Would this be specifically to avoid introducing an extra function call, or is there another reason? Looking at the patch, I'm inclined to suggest making modified vm_radix functions inline functions in vm_radix.h, but maybe some future plans mean that that's not a good idea.
sys/vm/vm_page.h | ||
---|---|---|
233 | This layout will still leave a hole in the case where PAGE_SIZE is 16384 (so sizeof(vm_page_bits_t) is 4), as can be the case on arm64. When PAGE_SIZE is 4096, there will be a hole at the end of the vm_page structure. Given the desire to move order close to pindex, I'd suggest moving the fields from a to oflags instead. |
Bump __FreeBSD_version.
Reshuffle vm_page members as suggested.
Inline all the vm_radix functions that are wrappers for pctrie functions, leaving only a bit of storage management code in vm_radix.c.
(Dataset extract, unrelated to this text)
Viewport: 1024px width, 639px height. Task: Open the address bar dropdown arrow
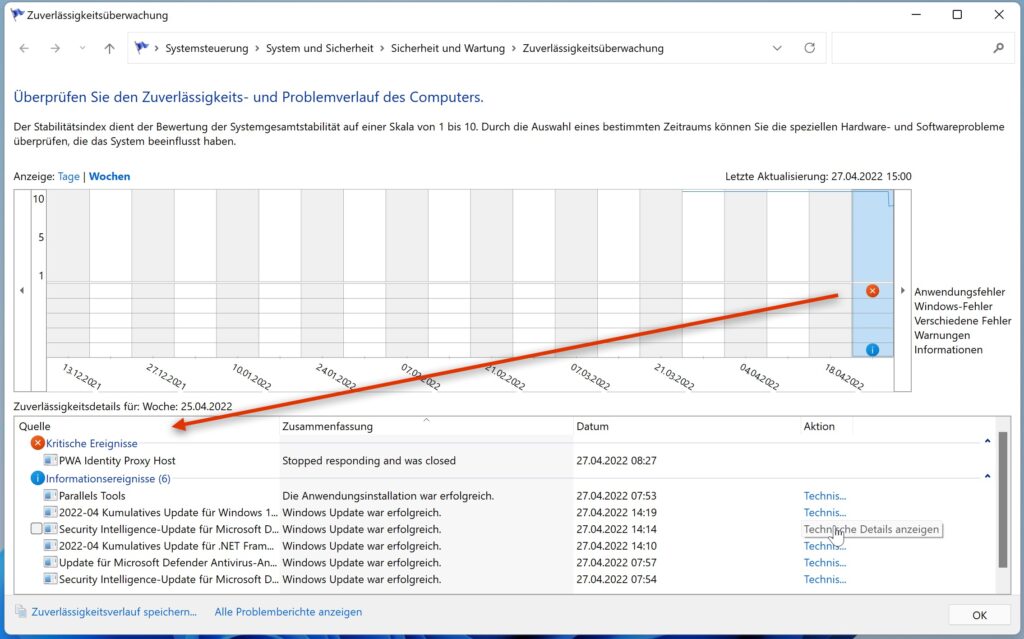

Planned changes will make the vm_radix search functions more than just pctrie wrappers; when those changes happen, some of those functions might be moved back into vm_radix.c, but that can be argued about later.
He who complains about this change says that he wants the pctrie code to be 'more like the rbtree code'. I can't guess how much this change will satisfy him, or whether he will ever find the time to express his thoughts here.
sys/vm/vm_radix.h | ||
---|---|---|
37 | Why exactly do we need the vm_page.h include? As far as I can see, we just need the typedef for vm_page_t, which comes from vm.h. (Actually that typedef is also present in sys/types.h for some reason.) | |
69 | I believe these __unused annotations are unneeded in the presence of __inline. Is that false? | |
83 | Extra blank line. |
sys/vm/vm_radix.h | ||
---|---|---|
37 | We need some definition of where pindex lies within the vm_page struct. However, all who include this header seem to have included vm_page.h previously (except vm_radix.c), so I can remove it here if I add it to vm_radix.c (and I have). | |
69 | You're right. I was copying the usage from sys/pctrie.h, but it doesn't seem necessary. So I dropped it. |
I ran tests for 24 hours with D41344.id126971.diff. This on amd64 with a DEBUG kernel.
No problems seen.
Sharing the source code, similar to the RB tree macros, is good; sharing the relatively small amount of machine code is unimportant, and not really a performance optimization. Sharing the subr_pctrie machine code requires either "fixups" in the generated code, for example,
static __inline struct type * \ name##_PCTRIE_VAL2PTR(uint64_t *val) \ { \ \ if (val == NULL) \ return (NULL); \ return (struct type *) \ ((uintptr_t)val - __offsetof(struct type, field)); \ } \
and
static __inline __unused struct type * \ name##_PCTRIE_LOOKUP(struct pctrie *ptree, uint64_t key) \ { \ \ return name##_PCTRIE_VAL2PTR(pctrie_lookup(ptree, key)); \ } \
or rearrangement of the fields to enable the compiler to optimize out the "fixups". The RB tree-style of implementation requires nothing like this.
That said, the radix trie is different from the RB tree in that the interior nodes of the radix trie are identical regardless of the leaf type. So, shared machine code for some helper functions on the interior nodes, e.g., a "find leaf" function, could make sense. But, I argue for any code that needs to access fields of the leaf being generated by the macros so that no "fixups" or reordering of fields in the leaves are required.
For the most part, I am fine with committing this version, but I would prefer to see the reordering of the fields left out for now. First and foremost, it's not clear that the "optimization" that motivates moving the order field is, in fact, an optimization. It will need to tested before that can really be known. Second, I'm hoping that the refactoring of the radix trie code to support that optimization will move the code in the direction that I describe in the previous paragraph, where neither "fixups" nor field reordering are needed.
As @alc requested, drop the changes to the vm_page struct definition and the increment of the version number that accompanied it.